• Directions: Copy each of the records below word for word, leaving nothing out.

• Provided material:
|---|

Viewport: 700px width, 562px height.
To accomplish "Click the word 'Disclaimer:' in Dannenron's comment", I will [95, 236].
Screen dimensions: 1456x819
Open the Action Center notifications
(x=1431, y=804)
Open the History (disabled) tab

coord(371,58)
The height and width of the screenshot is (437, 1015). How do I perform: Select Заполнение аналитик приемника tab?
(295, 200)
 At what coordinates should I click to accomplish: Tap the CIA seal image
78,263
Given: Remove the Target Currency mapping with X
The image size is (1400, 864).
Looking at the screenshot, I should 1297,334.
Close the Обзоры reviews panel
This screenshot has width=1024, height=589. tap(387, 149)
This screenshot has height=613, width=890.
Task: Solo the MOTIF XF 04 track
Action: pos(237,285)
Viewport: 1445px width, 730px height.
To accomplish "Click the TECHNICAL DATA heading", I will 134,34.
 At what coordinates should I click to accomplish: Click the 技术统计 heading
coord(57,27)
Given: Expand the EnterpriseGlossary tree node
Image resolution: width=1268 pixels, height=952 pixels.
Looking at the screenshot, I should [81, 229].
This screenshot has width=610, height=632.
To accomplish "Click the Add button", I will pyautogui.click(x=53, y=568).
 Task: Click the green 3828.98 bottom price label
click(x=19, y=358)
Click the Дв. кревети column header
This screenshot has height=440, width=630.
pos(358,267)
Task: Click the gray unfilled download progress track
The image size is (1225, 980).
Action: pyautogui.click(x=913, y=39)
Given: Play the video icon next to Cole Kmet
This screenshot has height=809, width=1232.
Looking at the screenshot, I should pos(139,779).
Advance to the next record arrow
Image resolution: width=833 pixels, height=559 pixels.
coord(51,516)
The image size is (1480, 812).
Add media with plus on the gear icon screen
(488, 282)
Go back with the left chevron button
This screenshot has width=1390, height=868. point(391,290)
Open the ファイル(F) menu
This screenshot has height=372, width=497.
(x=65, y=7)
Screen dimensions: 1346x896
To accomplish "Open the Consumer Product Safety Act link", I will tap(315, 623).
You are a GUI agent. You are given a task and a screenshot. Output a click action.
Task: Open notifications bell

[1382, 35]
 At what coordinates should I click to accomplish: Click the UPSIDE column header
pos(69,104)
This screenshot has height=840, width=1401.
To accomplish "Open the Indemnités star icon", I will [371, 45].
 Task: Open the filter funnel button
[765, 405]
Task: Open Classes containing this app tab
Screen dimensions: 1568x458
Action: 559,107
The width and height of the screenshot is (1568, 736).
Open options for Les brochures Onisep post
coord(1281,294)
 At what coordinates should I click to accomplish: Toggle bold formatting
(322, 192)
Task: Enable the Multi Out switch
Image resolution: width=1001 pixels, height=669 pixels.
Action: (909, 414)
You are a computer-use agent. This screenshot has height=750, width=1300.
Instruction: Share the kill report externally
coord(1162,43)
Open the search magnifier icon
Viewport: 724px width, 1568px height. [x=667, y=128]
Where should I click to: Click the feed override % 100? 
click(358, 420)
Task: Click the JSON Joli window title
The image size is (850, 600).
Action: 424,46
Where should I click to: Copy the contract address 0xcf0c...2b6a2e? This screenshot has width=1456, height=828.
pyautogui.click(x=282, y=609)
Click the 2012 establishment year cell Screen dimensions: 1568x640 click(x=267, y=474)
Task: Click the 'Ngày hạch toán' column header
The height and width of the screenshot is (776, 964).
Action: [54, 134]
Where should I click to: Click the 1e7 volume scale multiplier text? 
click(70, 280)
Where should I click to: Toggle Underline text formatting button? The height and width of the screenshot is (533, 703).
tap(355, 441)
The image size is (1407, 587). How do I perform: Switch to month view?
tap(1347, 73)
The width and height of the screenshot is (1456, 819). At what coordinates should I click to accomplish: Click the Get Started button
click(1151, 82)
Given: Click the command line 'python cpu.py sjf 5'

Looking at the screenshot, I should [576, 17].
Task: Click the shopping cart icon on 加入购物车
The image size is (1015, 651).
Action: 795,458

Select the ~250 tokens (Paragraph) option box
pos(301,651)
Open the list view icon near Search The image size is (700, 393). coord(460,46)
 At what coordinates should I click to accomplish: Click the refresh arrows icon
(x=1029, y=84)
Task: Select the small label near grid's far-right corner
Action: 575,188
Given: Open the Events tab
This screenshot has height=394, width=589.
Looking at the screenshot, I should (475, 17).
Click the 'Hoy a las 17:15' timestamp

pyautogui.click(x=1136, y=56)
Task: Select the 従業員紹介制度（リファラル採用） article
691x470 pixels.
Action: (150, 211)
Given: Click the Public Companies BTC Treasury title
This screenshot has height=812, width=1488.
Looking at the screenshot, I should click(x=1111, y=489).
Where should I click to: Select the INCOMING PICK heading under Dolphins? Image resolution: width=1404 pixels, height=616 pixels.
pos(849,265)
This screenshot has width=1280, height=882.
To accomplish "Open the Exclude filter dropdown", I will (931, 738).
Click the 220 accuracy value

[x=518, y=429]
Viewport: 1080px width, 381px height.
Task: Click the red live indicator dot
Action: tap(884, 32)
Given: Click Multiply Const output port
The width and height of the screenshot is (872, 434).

|---|

• Exercise output:
Viewport: 700px width, 562px height.
To accomplish "Click the word 'Disclaimer:' in Dannenron's comment", I will [95, 236].
Screen dimensions: 1456x819
Open the Action Center notifications
(x=1431, y=804)
Open the History (disabled) tab

coord(371,58)
The height and width of the screenshot is (437, 1015). How do I perform: Select Заполнение аналитик приемника tab?
(295, 200)
 At what coordinates should I click to accomplish: Tap the CIA seal image
78,263
Given: Remove the Target Currency mapping with X
The image size is (1400, 864).
Looking at the screenshot, I should 1297,334.
Close the Обзоры reviews panel
This screenshot has width=1024, height=589. tap(387, 149)
This screenshot has height=613, width=890.
Task: Solo the MOTIF XF 04 track
Action: pos(237,285)
Viewport: 1445px width, 730px height.
To accomplish "Click the TECHNICAL DATA heading", I will 134,34.
 At what coordinates should I click to accomplish: Click the 技术统计 heading
coord(57,27)
Given: Expand the EnterpriseGlossary tree node
Image resolution: width=1268 pixels, height=952 pixels.
Looking at the screenshot, I should [81, 229].
This screenshot has width=610, height=632.
To accomplish "Click the Add button", I will pyautogui.click(x=53, y=568).
 Task: Click the green 3828.98 bottom price label
click(x=19, y=358)
Click the Дв. кревети column header
This screenshot has height=440, width=630.
pos(358,267)
Task: Click the gray unfilled download progress track
The image size is (1225, 980).
Action: pyautogui.click(x=913, y=39)
Given: Play the video icon next to Cole Kmet
This screenshot has height=809, width=1232.
Looking at the screenshot, I should pos(139,779).
Advance to the next record arrow
Image resolution: width=833 pixels, height=559 pixels.
coord(51,516)
The image size is (1480, 812).
Add media with plus on the gear icon screen
(488, 282)
Go back with the left chevron button
This screenshot has width=1390, height=868. point(391,290)
Open the ファイル(F) menu
This screenshot has height=372, width=497.
(x=65, y=7)
Screen dimensions: 1346x896
To accomplish "Open the Consumer Product Safety Act link", I will tap(315, 623).
You are a GUI agent. You are given a task and a screenshot. Output a click action.
Task: Open notifications bell

[1382, 35]
 At what coordinates should I click to accomplish: Click the UPSIDE column header
pos(69,104)
This screenshot has height=840, width=1401.
To accomplish "Open the Indemnités star icon", I will [371, 45].
 Task: Open the filter funnel button
[765, 405]
Task: Open Classes containing this app tab
Screen dimensions: 1568x458
Action: 559,107
The width and height of the screenshot is (1568, 736).
Open options for Les brochures Onisep post
coord(1281,294)
 At what coordinates should I click to accomplish: Toggle bold formatting
(322, 192)
Task: Enable the Multi Out switch
Image resolution: width=1001 pixels, height=669 pixels.
Action: (909, 414)
You are a computer-use agent. This screenshot has height=750, width=1300.
Instruction: Share the kill report externally
coord(1162,43)
Open the search magnifier icon
Viewport: 724px width, 1568px height. [x=667, y=128]
Where should I click to: Click the feed override % 100? 
click(358, 420)
Task: Click the JSON Joli window title
The image size is (850, 600).
Action: 424,46
Where should I click to: Copy the contract address 0xcf0c...2b6a2e? This screenshot has width=1456, height=828.
pyautogui.click(x=282, y=609)
Click the 2012 establishment year cell Screen dimensions: 1568x640 click(x=267, y=474)
Task: Click the 'Ngày hạch toán' column header
The height and width of the screenshot is (776, 964).
Action: [54, 134]
Where should I click to: Click the 1e7 volume scale multiplier text? 
click(70, 280)
Where should I click to: Toggle Underline text formatting button? The height and width of the screenshot is (533, 703).
tap(355, 441)
The image size is (1407, 587). How do I perform: Switch to month view?
tap(1347, 73)
The width and height of the screenshot is (1456, 819). At what coordinates should I click to accomplish: Click the Get Started button
click(1151, 82)
Given: Click the command line 'python cpu.py sjf 5'

Looking at the screenshot, I should [576, 17].
Task: Click the shopping cart icon on 加入购物车
The image size is (1015, 651).
Action: 795,458

Select the ~250 tokens (Paragraph) option box
pos(301,651)
Open the list view icon near Search The image size is (700, 393). coord(460,46)
 At what coordinates should I click to accomplish: Click the refresh arrows icon
(x=1029, y=84)
Task: Select the small label near grid's far-right corner
Action: 575,188
Given: Open the Events tab
This screenshot has height=394, width=589.
Looking at the screenshot, I should (475, 17).
Click the 'Hoy a las 17:15' timestamp

pyautogui.click(x=1136, y=56)
Task: Select the 従業員紹介制度（リファラル採用） article
691x470 pixels.
Action: (150, 211)
Given: Click the Public Companies BTC Treasury title
This screenshot has height=812, width=1488.
Looking at the screenshot, I should click(x=1111, y=489).
Where should I click to: Select the INCOMING PICK heading under Dolphins? Image resolution: width=1404 pixels, height=616 pixels.
pos(849,265)
This screenshot has width=1280, height=882.
To accomplish "Open the Exclude filter dropdown", I will (931, 738).
Click the 220 accuracy value

[x=518, y=429]
Viewport: 1080px width, 381px height.
Task: Click the red live indicator dot
Action: tap(884, 32)
Given: Click Multiply Const output port
The width and height of the screenshot is (872, 434).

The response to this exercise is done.